11. Class Action Lawsuits vs. Justice for the Wronged

So what happens when the “little guy” realizes that he’s been wronged by a large company? More often than not, he’ll probably take the company to court. However, since the little guy usually can’t afford the legal representation required to do battle with a corporate behemoth, he looks for a lawyer who represents a huge group of shareholders in a similar predicament.

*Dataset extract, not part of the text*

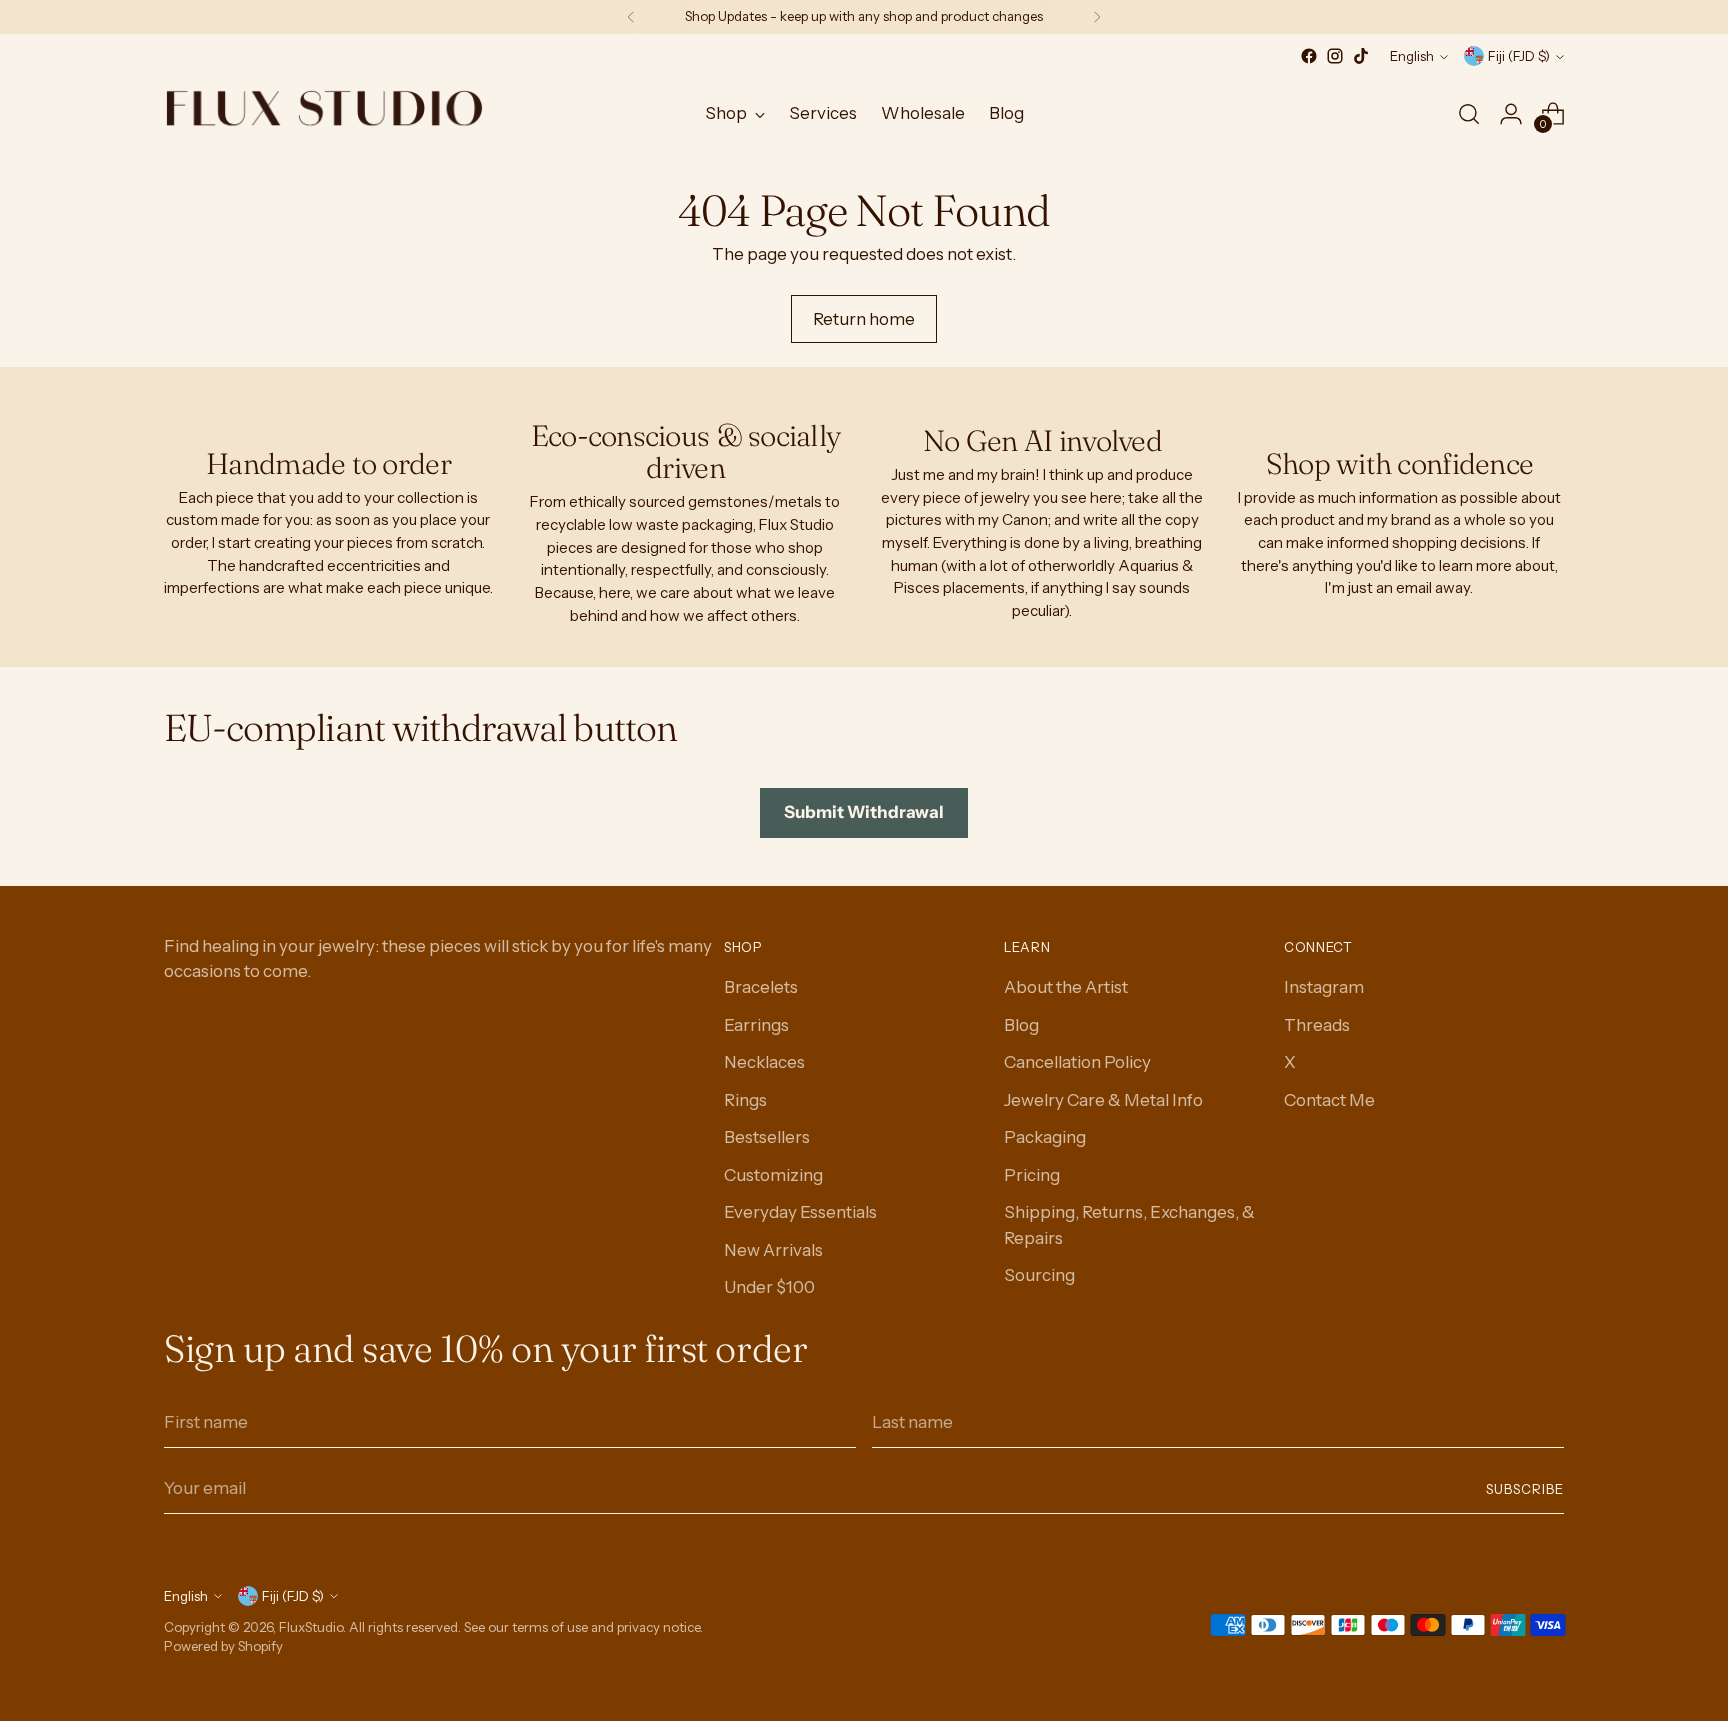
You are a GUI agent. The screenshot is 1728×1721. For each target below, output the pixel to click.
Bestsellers (767, 1137)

For example, say the lives of 1,000 people were ruined by an ill-advised investment purchase. If the victims receive a settlement, the lawyers can command a significant portion of that money, even more than half. For example, a $10 million settlement can be divided into $5,000 each for the plaintiffs and $5 million for the lawyers, and it’s all legal. The “little guy” might get his day in court, but there’s no guarantee that he’ll be getting paid what he deserves, especially if his lawyer wants a big chunk of the settlement as payment for services rendered.

12. Intellectual Property

The Trump Administration shined a spotlight on one of the most questionable acts of businesses, (particularly in China) intellectual property theft. While this category of corporate action borders between legal and illegal, it is an attempt that has potentially helped some Chinese companies rise to greatness. Huawei, for example has taken intense pressure for its competitive culture that appears to promote copying and theft of intellectual property for its own gains.

13. Other Corporate Acts

Intellectual property is not necessarily the only way that competitive companies with dubious ethics seek to gain an edge. Other dubious business practices that can easily fly under the radar can include things like deceiving product marketing, unfair competitive schemes, employee manipulation, environmental affects, and quid pro quo or bribery agreements. Companies may use these tactics for their own gain but they can also come with the risk of lawsuits and shareholder disapproval.

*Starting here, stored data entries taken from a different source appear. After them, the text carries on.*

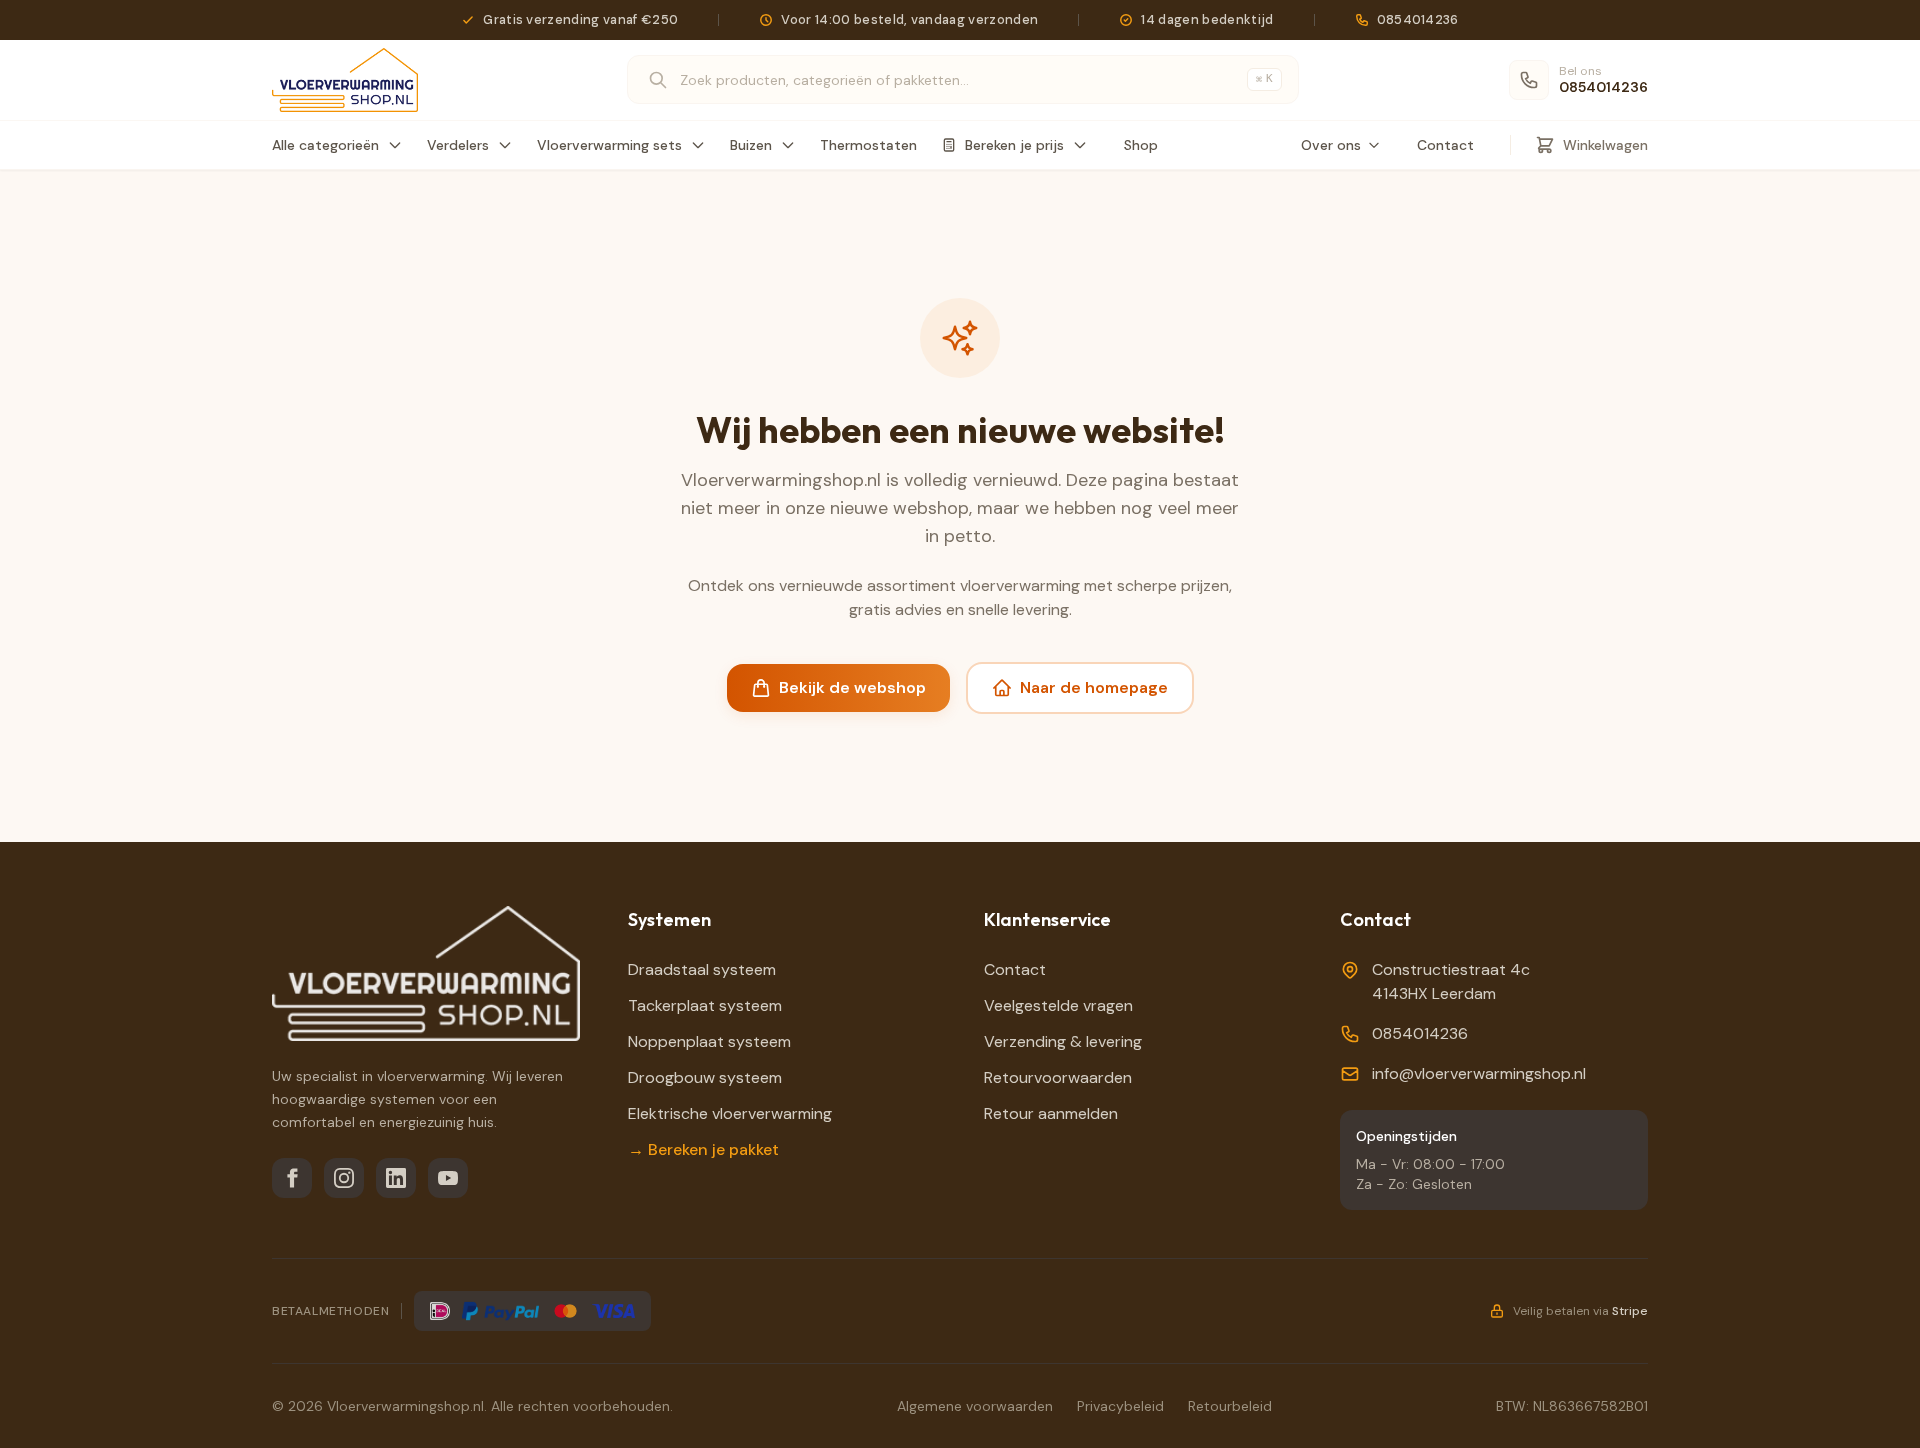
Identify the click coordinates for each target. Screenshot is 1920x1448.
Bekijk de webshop (852, 687)
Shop (1141, 145)
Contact (1445, 145)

14. Creative and/or Aggressive Accounting

Companies are in business for generating profits and reporting strong performance. Wavering from their grandiose goals can create the motivation for creative and aggressive financial reporting that improves the overall perception of a company’s success.

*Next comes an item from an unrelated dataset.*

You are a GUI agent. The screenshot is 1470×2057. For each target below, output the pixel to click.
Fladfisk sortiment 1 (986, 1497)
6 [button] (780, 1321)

Numerous companies, including the likes of Enron, WorldCom, and Tyco, have made history for their illegal practices related to creative accounting. However, not all creative and aggressive accounting methods are necessarily illegal. There are a broad range of ways a company can potentially seek to boost its results, often just before earnings reporting. Some of these schemes may include creative non-GAAP reporting, an emphasis on IFRS results, lack of disclosure for troubled situations, stock issuance and buyback programs, revenue and expense timing, asset holdings and sales, pension planning, and auspicious use of derivatives.

The Sarbanes–Oxley Act of 2002 implemented a much stronger framework for public company, financial reporting, which has helped to ease some of the risks for investors. However, executives in the trenches have a keen understanding of their own financial reporting and the best creative measures for presenting the most propitious results to their stakeholders.

The Bottom Line

It might be hard to believe that some of these ethically dubious business practices are alive and thriving, while also legal and potentially legitimate in the eyes of lawmakers. However, being aware of these unscrupulous methods can help you avoid them as best you can. The examples above are just a few instances of where the law may not necessarily provide the most appropriate protections, despite the best intentions of regulators.